(LISTED ENTRIES begins)

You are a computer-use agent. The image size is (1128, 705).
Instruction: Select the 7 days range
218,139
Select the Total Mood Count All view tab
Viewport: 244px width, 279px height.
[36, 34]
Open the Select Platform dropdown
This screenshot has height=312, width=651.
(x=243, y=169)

(LISTED ENTRIES ends)

Give all the lines above again, exactly.

• [SOLUTION]
You are a computer-use agent. The image size is (1128, 705).
Instruction: Select the 7 days range
218,139
Select the Total Mood Count All view tab
Viewport: 244px width, 279px height.
[36, 34]
Open the Select Platform dropdown
This screenshot has height=312, width=651.
(x=243, y=169)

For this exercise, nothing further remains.